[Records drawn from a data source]
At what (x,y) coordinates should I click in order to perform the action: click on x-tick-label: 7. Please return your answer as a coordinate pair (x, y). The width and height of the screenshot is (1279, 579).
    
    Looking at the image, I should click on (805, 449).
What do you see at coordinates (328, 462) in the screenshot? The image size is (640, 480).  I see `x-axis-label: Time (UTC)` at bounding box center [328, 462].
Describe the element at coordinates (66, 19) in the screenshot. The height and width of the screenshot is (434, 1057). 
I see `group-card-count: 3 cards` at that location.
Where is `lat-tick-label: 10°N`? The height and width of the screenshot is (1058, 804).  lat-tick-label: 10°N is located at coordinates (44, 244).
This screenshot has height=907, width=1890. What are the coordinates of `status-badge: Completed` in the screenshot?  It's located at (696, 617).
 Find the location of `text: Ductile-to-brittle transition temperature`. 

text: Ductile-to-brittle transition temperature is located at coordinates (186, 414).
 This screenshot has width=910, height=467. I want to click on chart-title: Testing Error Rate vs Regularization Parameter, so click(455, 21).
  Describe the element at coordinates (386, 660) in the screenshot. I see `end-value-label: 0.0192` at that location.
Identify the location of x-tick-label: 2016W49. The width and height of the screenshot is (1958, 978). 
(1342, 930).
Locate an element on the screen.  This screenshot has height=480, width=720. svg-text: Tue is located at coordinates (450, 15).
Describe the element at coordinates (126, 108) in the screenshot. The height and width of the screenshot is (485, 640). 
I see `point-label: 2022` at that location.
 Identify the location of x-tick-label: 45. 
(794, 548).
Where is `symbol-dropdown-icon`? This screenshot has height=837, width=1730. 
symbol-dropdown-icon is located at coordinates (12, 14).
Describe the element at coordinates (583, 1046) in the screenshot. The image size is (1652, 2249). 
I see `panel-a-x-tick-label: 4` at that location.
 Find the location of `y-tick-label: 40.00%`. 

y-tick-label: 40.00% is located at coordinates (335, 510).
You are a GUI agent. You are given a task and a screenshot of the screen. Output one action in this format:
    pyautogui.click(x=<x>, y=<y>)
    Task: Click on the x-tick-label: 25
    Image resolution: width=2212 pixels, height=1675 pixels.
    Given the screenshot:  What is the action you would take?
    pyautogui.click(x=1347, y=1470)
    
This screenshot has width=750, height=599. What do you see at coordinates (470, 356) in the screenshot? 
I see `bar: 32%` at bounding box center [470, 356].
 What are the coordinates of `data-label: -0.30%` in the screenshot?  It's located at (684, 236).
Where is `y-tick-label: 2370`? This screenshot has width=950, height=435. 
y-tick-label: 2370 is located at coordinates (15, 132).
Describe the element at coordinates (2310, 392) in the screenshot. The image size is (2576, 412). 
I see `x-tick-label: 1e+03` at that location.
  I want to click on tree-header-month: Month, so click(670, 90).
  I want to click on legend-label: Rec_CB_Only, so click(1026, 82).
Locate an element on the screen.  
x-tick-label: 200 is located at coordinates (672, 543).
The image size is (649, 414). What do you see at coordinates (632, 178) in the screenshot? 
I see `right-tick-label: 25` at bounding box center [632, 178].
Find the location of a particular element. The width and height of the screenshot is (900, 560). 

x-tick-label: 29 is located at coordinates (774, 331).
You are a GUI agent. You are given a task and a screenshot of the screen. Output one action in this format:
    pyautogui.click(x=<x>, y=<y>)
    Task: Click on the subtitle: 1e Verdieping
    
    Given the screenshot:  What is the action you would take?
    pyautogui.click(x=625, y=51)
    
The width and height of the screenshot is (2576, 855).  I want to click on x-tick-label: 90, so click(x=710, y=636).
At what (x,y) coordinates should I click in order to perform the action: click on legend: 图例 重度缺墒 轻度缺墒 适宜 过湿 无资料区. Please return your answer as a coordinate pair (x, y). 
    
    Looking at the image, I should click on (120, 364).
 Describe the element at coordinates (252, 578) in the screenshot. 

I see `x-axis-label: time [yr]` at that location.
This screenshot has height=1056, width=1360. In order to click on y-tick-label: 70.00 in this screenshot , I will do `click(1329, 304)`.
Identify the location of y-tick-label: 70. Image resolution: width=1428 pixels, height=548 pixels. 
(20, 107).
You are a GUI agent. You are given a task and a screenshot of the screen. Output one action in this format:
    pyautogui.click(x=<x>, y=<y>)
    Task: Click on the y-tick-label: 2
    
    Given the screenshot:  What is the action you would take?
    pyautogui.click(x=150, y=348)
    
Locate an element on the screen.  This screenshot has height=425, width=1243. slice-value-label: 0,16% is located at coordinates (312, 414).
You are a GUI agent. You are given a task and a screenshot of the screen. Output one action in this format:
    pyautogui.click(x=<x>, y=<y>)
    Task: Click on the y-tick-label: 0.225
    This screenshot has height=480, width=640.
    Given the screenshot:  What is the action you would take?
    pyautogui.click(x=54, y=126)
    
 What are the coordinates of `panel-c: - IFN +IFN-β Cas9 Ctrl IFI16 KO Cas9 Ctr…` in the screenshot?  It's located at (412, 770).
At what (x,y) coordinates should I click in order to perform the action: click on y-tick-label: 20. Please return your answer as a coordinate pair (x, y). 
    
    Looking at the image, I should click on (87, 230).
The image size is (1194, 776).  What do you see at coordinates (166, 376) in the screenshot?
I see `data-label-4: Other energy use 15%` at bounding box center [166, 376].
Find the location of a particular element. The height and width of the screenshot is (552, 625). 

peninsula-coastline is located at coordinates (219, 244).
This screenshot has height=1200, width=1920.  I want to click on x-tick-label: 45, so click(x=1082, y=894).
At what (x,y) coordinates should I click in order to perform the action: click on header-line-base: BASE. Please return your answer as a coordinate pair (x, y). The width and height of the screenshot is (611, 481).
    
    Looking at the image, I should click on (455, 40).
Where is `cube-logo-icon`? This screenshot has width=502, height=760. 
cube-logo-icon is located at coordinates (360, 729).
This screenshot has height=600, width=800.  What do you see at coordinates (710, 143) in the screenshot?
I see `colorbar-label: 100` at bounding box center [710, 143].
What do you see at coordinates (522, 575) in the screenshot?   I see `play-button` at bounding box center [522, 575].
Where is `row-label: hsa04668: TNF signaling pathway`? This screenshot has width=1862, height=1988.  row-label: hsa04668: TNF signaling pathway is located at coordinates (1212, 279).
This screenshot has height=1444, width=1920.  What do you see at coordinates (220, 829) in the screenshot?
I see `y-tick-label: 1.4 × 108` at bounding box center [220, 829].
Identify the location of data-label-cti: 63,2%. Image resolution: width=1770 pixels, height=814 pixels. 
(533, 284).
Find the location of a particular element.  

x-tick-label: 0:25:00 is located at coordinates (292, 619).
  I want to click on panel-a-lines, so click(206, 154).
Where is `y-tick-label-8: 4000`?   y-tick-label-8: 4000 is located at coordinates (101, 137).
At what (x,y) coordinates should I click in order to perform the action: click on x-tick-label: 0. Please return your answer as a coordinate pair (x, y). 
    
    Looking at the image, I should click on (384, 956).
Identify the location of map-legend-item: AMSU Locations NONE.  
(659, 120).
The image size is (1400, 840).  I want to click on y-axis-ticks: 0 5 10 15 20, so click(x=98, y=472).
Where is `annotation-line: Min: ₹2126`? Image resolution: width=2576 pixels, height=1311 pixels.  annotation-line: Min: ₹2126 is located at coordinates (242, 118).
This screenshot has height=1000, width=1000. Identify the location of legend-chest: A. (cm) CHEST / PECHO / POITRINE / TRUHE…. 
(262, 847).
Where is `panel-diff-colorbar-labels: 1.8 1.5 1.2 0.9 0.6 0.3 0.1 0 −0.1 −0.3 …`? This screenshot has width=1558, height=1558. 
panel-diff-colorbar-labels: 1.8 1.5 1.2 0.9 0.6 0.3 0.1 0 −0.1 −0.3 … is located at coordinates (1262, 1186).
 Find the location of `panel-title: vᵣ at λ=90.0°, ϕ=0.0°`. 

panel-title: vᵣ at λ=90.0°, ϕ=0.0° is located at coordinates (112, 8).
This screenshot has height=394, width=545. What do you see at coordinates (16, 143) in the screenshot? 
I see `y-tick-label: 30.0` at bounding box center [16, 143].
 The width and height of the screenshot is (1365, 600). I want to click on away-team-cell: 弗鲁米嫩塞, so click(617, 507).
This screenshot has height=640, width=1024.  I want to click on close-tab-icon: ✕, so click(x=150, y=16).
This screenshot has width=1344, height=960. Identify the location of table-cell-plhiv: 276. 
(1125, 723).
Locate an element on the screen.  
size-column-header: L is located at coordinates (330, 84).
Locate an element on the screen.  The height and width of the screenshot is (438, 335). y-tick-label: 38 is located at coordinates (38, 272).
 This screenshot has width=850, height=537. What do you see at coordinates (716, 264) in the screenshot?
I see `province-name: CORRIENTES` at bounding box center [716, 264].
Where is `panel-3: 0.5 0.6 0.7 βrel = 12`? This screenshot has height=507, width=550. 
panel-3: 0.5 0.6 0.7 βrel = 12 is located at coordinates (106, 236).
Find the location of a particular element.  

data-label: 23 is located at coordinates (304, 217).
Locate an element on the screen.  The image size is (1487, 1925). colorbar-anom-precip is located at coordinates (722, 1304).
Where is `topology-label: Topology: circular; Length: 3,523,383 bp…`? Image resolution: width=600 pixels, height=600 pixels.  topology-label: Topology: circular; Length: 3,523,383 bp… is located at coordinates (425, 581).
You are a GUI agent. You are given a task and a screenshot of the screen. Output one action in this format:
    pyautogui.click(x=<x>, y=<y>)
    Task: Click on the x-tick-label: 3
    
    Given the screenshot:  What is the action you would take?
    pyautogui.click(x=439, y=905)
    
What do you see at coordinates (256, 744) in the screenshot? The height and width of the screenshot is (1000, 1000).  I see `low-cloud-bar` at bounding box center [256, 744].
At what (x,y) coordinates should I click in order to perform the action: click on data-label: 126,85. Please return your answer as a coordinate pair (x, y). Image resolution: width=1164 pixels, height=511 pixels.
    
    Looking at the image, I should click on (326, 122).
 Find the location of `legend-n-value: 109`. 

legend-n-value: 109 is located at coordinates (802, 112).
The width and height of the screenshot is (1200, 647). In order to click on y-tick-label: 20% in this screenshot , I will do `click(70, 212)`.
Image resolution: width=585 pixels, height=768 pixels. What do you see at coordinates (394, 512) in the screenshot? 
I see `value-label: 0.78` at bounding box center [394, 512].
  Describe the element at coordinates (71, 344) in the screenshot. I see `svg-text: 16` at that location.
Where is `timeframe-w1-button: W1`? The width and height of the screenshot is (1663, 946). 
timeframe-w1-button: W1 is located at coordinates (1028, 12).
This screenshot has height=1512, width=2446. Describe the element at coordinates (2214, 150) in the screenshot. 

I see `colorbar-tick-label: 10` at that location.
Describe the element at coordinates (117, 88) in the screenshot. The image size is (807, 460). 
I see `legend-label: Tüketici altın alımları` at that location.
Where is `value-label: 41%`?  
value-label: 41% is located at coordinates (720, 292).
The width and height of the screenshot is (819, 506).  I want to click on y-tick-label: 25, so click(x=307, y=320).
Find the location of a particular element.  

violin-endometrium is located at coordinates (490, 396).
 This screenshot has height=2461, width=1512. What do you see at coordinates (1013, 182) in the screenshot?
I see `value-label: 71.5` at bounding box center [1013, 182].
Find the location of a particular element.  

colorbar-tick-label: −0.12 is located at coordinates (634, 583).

# [PROBLEM]
Copy the lines above character for character, starting at the first line of the records and ending with the line that contains "coordinates (450, 15).", including both of those lines.

# [COMPLETED EXERCISE]
At what (x,y) coordinates should I click in order to perform the action: click on x-tick-label: 7. Please return your answer as a coordinate pair (x, y). The width and height of the screenshot is (1279, 579).
    
    Looking at the image, I should click on (805, 449).
What do you see at coordinates (328, 462) in the screenshot? The image size is (640, 480).  I see `x-axis-label: Time (UTC)` at bounding box center [328, 462].
Describe the element at coordinates (66, 19) in the screenshot. The height and width of the screenshot is (434, 1057). 
I see `group-card-count: 3 cards` at that location.
Where is `lat-tick-label: 10°N`? The height and width of the screenshot is (1058, 804).  lat-tick-label: 10°N is located at coordinates (44, 244).
This screenshot has height=907, width=1890. What are the coordinates of `status-badge: Completed` in the screenshot?  It's located at (696, 617).
 Find the location of `text: Ductile-to-brittle transition temperature`. 

text: Ductile-to-brittle transition temperature is located at coordinates (186, 414).
 This screenshot has width=910, height=467. I want to click on chart-title: Testing Error Rate vs Regularization Parameter, so click(455, 21).
  Describe the element at coordinates (386, 660) in the screenshot. I see `end-value-label: 0.0192` at that location.
Identify the location of x-tick-label: 2016W49. The width and height of the screenshot is (1958, 978). 
(1342, 930).
Locate an element on the screen.  This screenshot has height=480, width=720. svg-text: Tue is located at coordinates (450, 15).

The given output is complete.